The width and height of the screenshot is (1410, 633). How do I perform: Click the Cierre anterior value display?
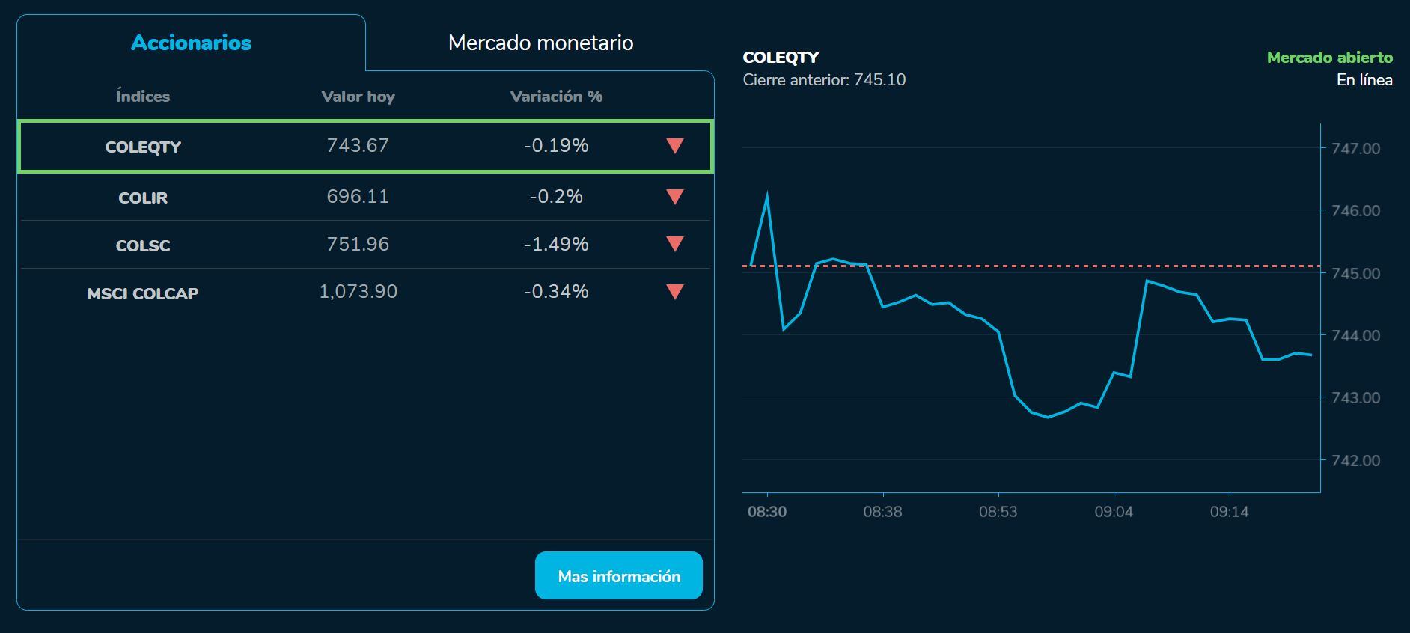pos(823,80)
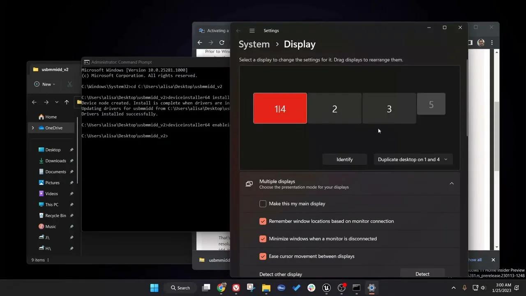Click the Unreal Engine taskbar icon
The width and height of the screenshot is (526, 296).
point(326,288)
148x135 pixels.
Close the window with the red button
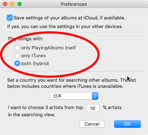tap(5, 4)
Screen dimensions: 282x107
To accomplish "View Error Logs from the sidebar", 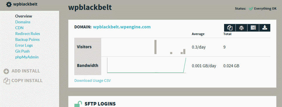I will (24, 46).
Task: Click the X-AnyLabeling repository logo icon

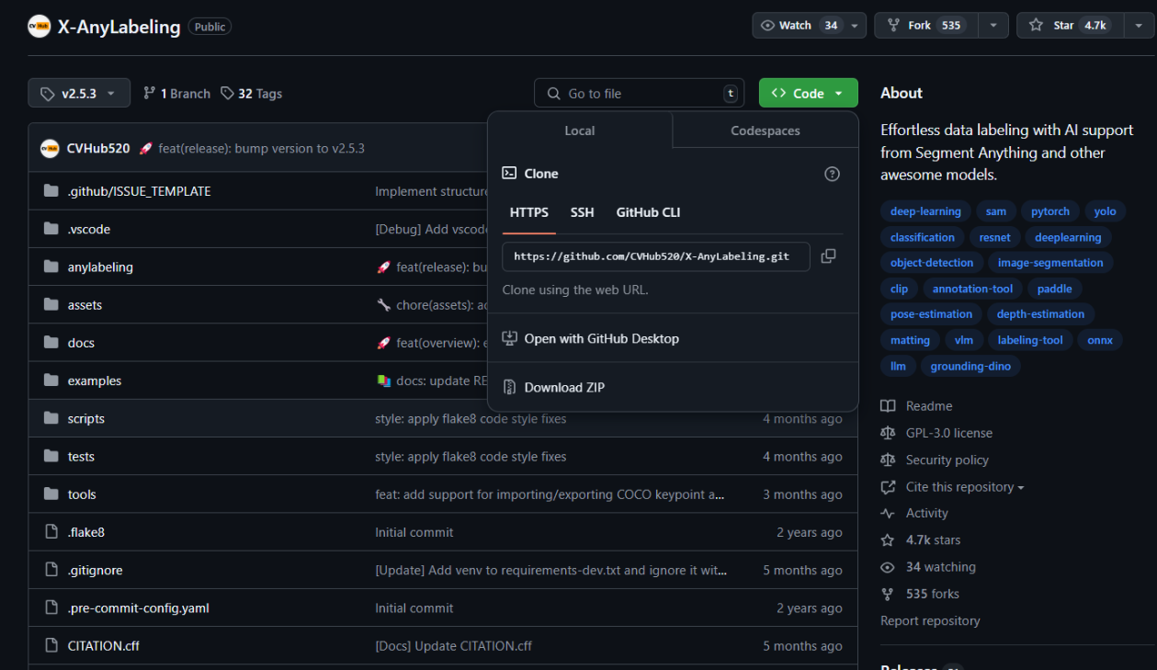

# YOUR OBJECTIVE:
Pull out every line of the items above that contains the string "screenshot", and copy each one. Case counts.

# EXPECTED ANSWER:
The width and height of the screenshot is (1410, 633). How do I perform: Click the Cierre anterior value display?
The width and height of the screenshot is (526, 296).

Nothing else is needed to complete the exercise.